EXCERPTED DATA START

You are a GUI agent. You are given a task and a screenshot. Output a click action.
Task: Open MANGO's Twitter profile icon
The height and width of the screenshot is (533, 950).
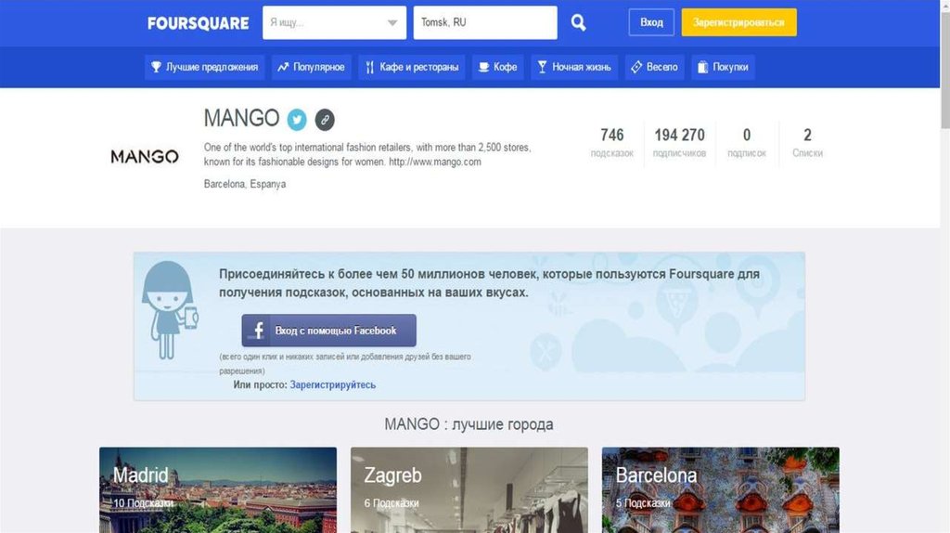(x=297, y=120)
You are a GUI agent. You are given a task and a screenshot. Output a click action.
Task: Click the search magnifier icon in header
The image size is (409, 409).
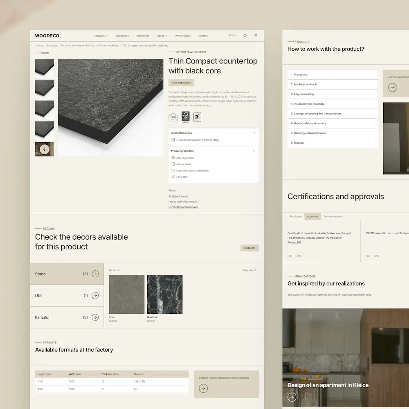pyautogui.click(x=245, y=36)
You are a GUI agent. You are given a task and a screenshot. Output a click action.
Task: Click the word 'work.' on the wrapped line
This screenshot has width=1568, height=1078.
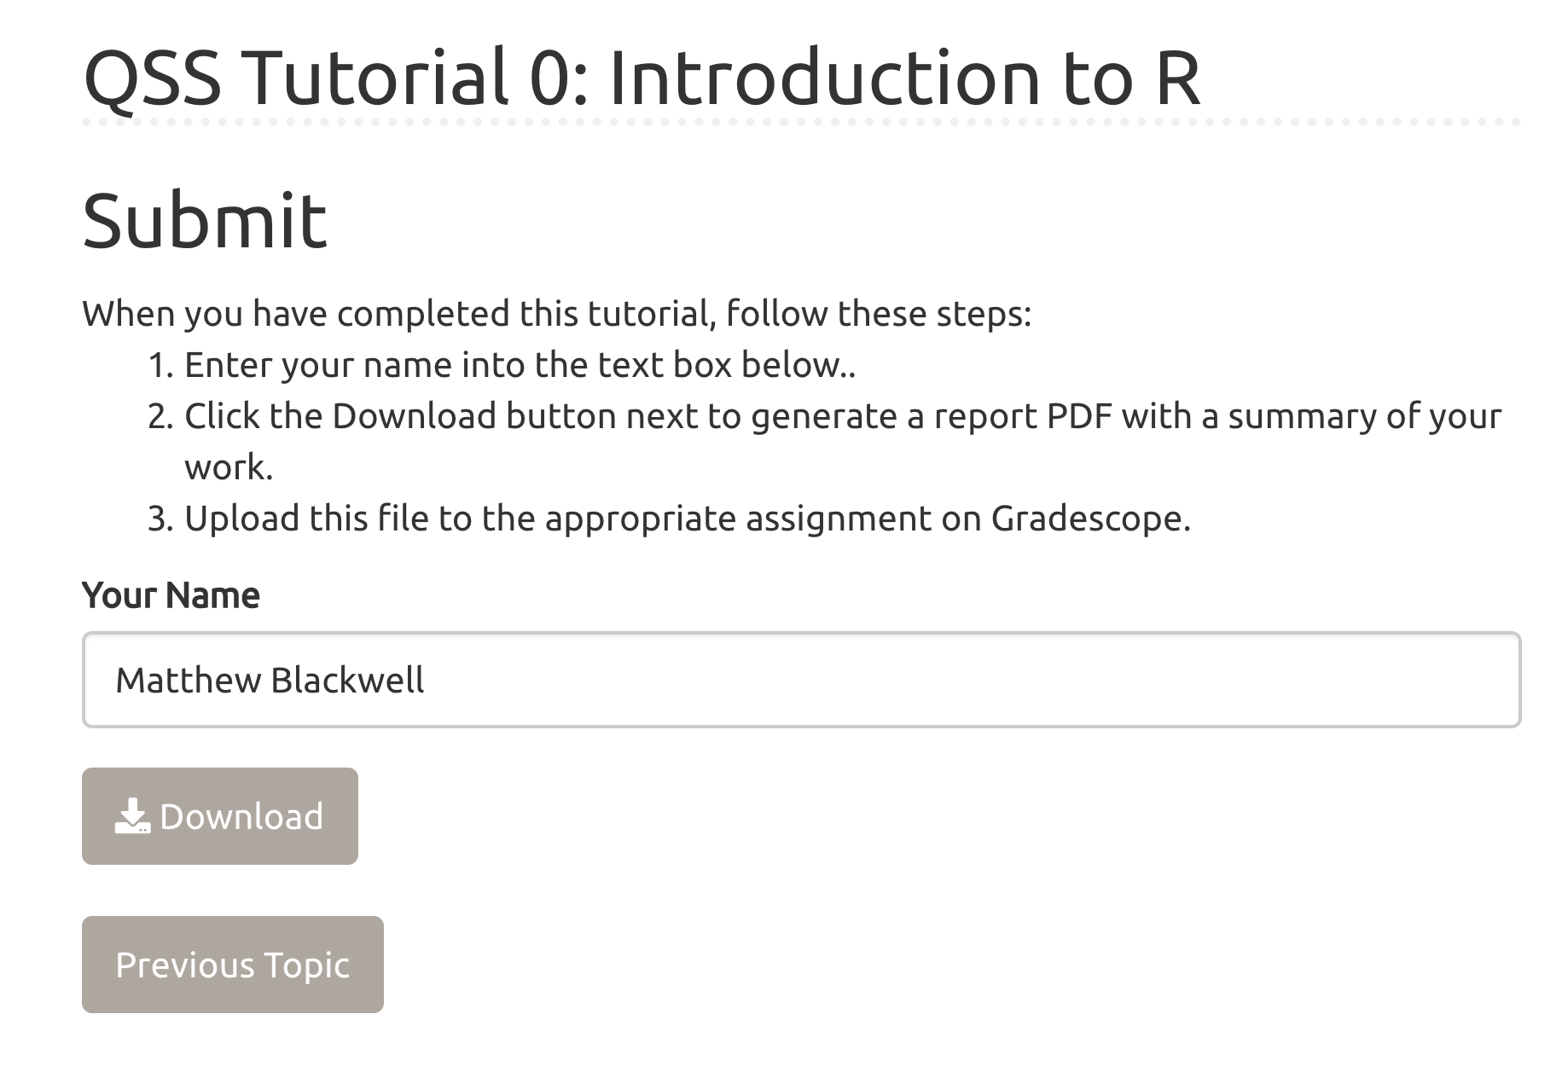click(229, 467)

EXCERPTED DATA END

## YOUR ASSIGNMENT
Your answer should consist of the lines above between those holding "The height and" and "Task: Click the word", inclusive, reproduced word for word and without pictures.

## WORKED SOLUTION
The height and width of the screenshot is (533, 950).
(x=297, y=120)
You are a GUI agent. You are given a task and a screenshot. Output a click action.
Task: Click the search magnifier icon in header
The image size is (409, 409).
pyautogui.click(x=245, y=36)
You are a GUI agent. You are given a task and a screenshot. Output a click action.
Task: Click the word 'work.' on the wrapped line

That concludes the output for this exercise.